◆ Prompt ◆
Update the lines below by changing "Setup menu" to "Settings menu" wherever it appears, and leave everything else untouched.

start Raw data

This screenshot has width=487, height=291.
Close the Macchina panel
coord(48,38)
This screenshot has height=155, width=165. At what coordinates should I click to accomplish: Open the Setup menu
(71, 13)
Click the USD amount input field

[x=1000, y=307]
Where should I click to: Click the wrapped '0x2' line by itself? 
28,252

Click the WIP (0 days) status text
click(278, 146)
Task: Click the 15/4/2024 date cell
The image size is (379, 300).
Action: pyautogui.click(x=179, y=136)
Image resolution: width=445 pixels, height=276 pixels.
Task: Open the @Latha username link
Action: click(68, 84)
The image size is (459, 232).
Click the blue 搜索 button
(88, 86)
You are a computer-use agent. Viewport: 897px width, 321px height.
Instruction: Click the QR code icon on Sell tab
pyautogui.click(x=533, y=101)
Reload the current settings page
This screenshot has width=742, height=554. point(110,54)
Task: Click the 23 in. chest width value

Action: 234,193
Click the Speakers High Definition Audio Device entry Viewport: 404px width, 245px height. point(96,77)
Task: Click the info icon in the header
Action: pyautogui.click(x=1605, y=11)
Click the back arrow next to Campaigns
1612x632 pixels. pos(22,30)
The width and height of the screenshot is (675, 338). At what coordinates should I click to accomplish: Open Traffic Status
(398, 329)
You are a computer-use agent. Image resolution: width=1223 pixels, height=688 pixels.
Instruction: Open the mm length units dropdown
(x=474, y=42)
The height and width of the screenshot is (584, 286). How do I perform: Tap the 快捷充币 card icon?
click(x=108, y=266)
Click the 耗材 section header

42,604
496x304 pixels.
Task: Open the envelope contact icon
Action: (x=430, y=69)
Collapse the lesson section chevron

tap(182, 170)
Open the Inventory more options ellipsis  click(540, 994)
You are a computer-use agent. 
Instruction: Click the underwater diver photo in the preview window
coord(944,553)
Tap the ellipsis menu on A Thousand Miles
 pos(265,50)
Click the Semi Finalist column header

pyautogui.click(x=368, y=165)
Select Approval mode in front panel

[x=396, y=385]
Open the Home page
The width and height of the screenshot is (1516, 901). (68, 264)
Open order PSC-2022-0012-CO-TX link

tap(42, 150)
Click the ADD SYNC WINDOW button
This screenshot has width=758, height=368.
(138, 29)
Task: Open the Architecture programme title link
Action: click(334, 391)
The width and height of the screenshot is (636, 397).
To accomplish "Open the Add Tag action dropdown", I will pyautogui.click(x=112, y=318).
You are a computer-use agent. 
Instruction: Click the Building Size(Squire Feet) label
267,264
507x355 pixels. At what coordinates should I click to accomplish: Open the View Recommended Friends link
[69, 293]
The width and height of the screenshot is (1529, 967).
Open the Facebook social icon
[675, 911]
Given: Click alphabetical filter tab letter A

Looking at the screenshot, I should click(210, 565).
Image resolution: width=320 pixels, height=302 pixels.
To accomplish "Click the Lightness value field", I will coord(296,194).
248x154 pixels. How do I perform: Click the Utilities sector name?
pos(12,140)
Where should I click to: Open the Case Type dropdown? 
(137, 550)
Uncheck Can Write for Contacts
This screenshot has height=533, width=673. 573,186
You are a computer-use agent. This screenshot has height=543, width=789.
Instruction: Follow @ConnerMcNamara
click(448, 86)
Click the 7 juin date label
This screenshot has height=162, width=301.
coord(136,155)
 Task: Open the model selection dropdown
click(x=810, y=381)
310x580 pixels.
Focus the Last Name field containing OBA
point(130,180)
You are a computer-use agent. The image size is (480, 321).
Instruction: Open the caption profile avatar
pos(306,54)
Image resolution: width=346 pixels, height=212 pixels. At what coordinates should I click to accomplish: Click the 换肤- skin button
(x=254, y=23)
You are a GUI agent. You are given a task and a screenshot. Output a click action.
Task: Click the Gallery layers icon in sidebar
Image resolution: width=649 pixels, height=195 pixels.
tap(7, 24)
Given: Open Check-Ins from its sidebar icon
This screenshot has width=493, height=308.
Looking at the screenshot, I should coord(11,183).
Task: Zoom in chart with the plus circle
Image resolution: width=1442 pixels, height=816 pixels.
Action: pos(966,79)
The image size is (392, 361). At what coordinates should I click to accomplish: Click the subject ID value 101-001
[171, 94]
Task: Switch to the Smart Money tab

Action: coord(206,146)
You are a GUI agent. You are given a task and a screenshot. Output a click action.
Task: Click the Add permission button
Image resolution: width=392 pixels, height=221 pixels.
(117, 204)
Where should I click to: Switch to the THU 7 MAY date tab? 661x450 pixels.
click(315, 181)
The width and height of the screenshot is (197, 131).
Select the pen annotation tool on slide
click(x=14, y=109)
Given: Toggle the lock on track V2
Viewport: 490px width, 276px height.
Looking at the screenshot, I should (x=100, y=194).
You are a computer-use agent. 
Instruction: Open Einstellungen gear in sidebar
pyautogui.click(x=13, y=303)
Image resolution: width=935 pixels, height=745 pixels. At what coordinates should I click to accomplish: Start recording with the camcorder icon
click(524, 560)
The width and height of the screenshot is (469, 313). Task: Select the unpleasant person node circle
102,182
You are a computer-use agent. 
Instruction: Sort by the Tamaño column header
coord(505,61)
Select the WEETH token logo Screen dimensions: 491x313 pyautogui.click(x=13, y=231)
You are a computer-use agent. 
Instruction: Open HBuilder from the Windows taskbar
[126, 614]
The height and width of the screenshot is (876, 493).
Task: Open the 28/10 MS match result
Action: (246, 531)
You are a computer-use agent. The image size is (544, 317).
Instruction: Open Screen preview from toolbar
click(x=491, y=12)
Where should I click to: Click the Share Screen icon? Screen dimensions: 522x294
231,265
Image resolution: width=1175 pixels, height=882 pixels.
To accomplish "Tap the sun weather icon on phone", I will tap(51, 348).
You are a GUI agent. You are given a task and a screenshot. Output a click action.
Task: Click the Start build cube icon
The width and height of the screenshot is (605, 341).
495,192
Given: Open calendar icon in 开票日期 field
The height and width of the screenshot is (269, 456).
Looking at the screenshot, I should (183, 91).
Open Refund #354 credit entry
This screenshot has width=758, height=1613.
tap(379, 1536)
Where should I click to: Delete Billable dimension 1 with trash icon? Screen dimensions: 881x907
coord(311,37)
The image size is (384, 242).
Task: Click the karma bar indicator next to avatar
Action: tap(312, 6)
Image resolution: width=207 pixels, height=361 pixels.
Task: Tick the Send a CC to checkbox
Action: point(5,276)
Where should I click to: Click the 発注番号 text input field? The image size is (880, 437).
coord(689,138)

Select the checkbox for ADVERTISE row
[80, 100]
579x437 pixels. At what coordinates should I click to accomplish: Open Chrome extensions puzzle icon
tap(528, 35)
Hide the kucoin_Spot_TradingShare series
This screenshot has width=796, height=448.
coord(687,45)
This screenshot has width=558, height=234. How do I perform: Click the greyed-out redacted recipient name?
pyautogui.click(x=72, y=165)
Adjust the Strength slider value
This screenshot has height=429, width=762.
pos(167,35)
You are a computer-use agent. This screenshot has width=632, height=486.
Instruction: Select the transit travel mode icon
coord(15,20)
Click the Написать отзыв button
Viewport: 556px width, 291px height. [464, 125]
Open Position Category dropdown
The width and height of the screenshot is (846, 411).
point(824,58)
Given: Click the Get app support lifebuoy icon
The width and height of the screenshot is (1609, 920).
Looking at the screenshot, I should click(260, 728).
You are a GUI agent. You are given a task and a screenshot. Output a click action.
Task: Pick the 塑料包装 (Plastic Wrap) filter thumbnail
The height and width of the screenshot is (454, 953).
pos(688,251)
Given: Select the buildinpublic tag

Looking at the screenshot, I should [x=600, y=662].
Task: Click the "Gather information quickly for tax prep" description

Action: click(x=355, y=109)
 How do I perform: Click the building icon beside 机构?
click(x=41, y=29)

end Raw data

◆ Solution to the problem ◆
This screenshot has width=487, height=291.
Close the Macchina panel
coord(48,38)
This screenshot has height=155, width=165. At what coordinates should I click to accomplish: Open the Settings menu
(71, 13)
Click the USD amount input field

[x=1000, y=307]
Where should I click to: Click the wrapped '0x2' line by itself? 
28,252

Click the WIP (0 days) status text
click(278, 146)
Task: Click the 15/4/2024 date cell
The image size is (379, 300).
Action: pyautogui.click(x=179, y=136)
Image resolution: width=445 pixels, height=276 pixels.
Task: Open the @Latha username link
Action: click(68, 84)
The image size is (459, 232).
Click the blue 搜索 button
(88, 86)
You are a computer-use agent. Viewport: 897px width, 321px height.
Instruction: Click the QR code icon on Sell tab
pyautogui.click(x=533, y=101)
Reload the current settings page
This screenshot has width=742, height=554. point(110,54)
Task: Click the 23 in. chest width value

Action: 234,193
Click the Speakers High Definition Audio Device entry Viewport: 404px width, 245px height. point(96,77)
Task: Click the info icon in the header
Action: pyautogui.click(x=1605, y=11)
Click the back arrow next to Campaigns
1612x632 pixels. pos(22,30)
The width and height of the screenshot is (675, 338). At what coordinates should I click to accomplish: Open Traffic Status
(398, 329)
You are a computer-use agent. Image resolution: width=1223 pixels, height=688 pixels.
Instruction: Open the mm length units dropdown
(x=474, y=42)
The height and width of the screenshot is (584, 286). How do I perform: Tap the 快捷充币 card icon?
click(x=108, y=266)
Click the 耗材 section header

42,604
496x304 pixels.
Task: Open the envelope contact icon
Action: (x=430, y=69)
Collapse the lesson section chevron

tap(182, 170)
Open the Inventory more options ellipsis  click(540, 994)
You are a computer-use agent. 
Instruction: Click the underwater diver photo in the preview window
coord(944,553)
Tap the ellipsis menu on A Thousand Miles
 pos(265,50)
Click the Semi Finalist column header

pyautogui.click(x=368, y=165)
Select Approval mode in front panel

[x=396, y=385]
Open the Home page
The width and height of the screenshot is (1516, 901). (68, 264)
Open order PSC-2022-0012-CO-TX link

tap(42, 150)
Click the ADD SYNC WINDOW button
This screenshot has width=758, height=368.
(138, 29)
Task: Open the Architecture programme title link
Action: click(334, 391)
The width and height of the screenshot is (636, 397).
To accomplish "Open the Add Tag action dropdown", I will pyautogui.click(x=112, y=318).
You are a computer-use agent. 
Instruction: Click the Building Size(Squire Feet) label
267,264
507x355 pixels. At what coordinates should I click to accomplish: Open the View Recommended Friends link
[69, 293]
The width and height of the screenshot is (1529, 967).
Open the Facebook social icon
[675, 911]
Given: Click alphabetical filter tab letter A

Looking at the screenshot, I should click(210, 565).
Image resolution: width=320 pixels, height=302 pixels.
To accomplish "Click the Lightness value field", I will coord(296,194).
248x154 pixels. How do I perform: Click the Utilities sector name?
pos(12,140)
Where should I click to: Open the Case Type dropdown? 
(137, 550)
Uncheck Can Write for Contacts
This screenshot has height=533, width=673. 573,186
You are a computer-use agent. This screenshot has height=543, width=789.
Instruction: Follow @ConnerMcNamara
click(448, 86)
Click the 7 juin date label
This screenshot has height=162, width=301.
coord(136,155)
 Task: Open the model selection dropdown
click(x=810, y=381)
310x580 pixels.
Focus the Last Name field containing OBA
point(130,180)
You are a computer-use agent. The image size is (480, 321).
Instruction: Open the caption profile avatar
pos(306,54)
Image resolution: width=346 pixels, height=212 pixels. At what coordinates should I click to accomplish: Click the 换肤- skin button
(x=254, y=23)
You are a GUI agent. You are given a task and a screenshot. Output a click action.
Task: Click the Gallery layers icon in sidebar
Image resolution: width=649 pixels, height=195 pixels.
tap(7, 24)
Given: Open Check-Ins from its sidebar icon
This screenshot has width=493, height=308.
Looking at the screenshot, I should coord(11,183).
Task: Zoom in chart with the plus circle
Image resolution: width=1442 pixels, height=816 pixels.
Action: pos(966,79)
The image size is (392, 361). At what coordinates should I click to accomplish: Click the subject ID value 101-001
[171, 94]
Task: Switch to the Smart Money tab

Action: coord(206,146)
You are a GUI agent. You are given a task and a screenshot. Output a click action.
Task: Click the Add permission button
Image resolution: width=392 pixels, height=221 pixels.
(117, 204)
Where should I click to: Switch to the THU 7 MAY date tab? 661x450 pixels.
click(315, 181)
The width and height of the screenshot is (197, 131).
Select the pen annotation tool on slide
click(x=14, y=109)
Given: Toggle the lock on track V2
Viewport: 490px width, 276px height.
Looking at the screenshot, I should (x=100, y=194).
You are a computer-use agent. 
Instruction: Open Einstellungen gear in sidebar
pyautogui.click(x=13, y=303)
Image resolution: width=935 pixels, height=745 pixels. At what coordinates should I click to accomplish: Start recording with the camcorder icon
click(524, 560)
The width and height of the screenshot is (469, 313). Task: Select the unpleasant person node circle
102,182
You are a computer-use agent. 
Instruction: Sort by the Tamaño column header
coord(505,61)
Select the WEETH token logo Screen dimensions: 491x313 pyautogui.click(x=13, y=231)
You are a computer-use agent. 
Instruction: Open HBuilder from the Windows taskbar
[126, 614]
The height and width of the screenshot is (876, 493).
Task: Open the 28/10 MS match result
Action: (246, 531)
You are a computer-use agent. The image size is (544, 317).
Instruction: Open Screen preview from toolbar
click(x=491, y=12)
Where should I click to: Click the Share Screen icon? Screen dimensions: 522x294
231,265
Image resolution: width=1175 pixels, height=882 pixels.
To accomplish "Tap the sun weather icon on phone", I will tap(51, 348).
You are a GUI agent. You are given a task and a screenshot. Output a click action.
Task: Click the Start build cube icon
The width and height of the screenshot is (605, 341).
495,192
Given: Open calendar icon in 开票日期 field
The height and width of the screenshot is (269, 456).
Looking at the screenshot, I should (183, 91).
Open Refund #354 credit entry
This screenshot has width=758, height=1613.
tap(379, 1536)
Where should I click to: Delete Billable dimension 1 with trash icon? Screen dimensions: 881x907
coord(311,37)
The image size is (384, 242).
Task: Click the karma bar indicator next to avatar
Action: tap(312, 6)
Image resolution: width=207 pixels, height=361 pixels.
Task: Tick the Send a CC to checkbox
Action: point(5,276)
Where should I click to: Click the 発注番号 text input field? The image size is (880, 437).
coord(689,138)

Select the checkbox for ADVERTISE row
[80, 100]
579x437 pixels. At what coordinates should I click to accomplish: Open Chrome extensions puzzle icon
tap(528, 35)
Hide the kucoin_Spot_TradingShare series
This screenshot has width=796, height=448.
coord(687,45)
This screenshot has width=558, height=234. How do I perform: Click the greyed-out redacted recipient name?
pyautogui.click(x=72, y=165)
Adjust the Strength slider value
This screenshot has height=429, width=762.
pos(167,35)
You are a computer-use agent. This screenshot has width=632, height=486.
Instruction: Select the transit travel mode icon
coord(15,20)
Click the Написать отзыв button
Viewport: 556px width, 291px height. [464, 125]
Open Position Category dropdown
The width and height of the screenshot is (846, 411).
point(824,58)
Given: Click the Get app support lifebuoy icon
The width and height of the screenshot is (1609, 920).
Looking at the screenshot, I should click(260, 728).
You are a GUI agent. You are given a task and a screenshot. Output a click action.
Task: Pick the 塑料包装 (Plastic Wrap) filter thumbnail
The height and width of the screenshot is (454, 953).
pos(688,251)
Given: Select the buildinpublic tag

Looking at the screenshot, I should [x=600, y=662].
Task: Click the "Gather information quickly for tax prep" description

Action: click(x=355, y=109)
 How do I perform: Click the building icon beside 机构?
click(x=41, y=29)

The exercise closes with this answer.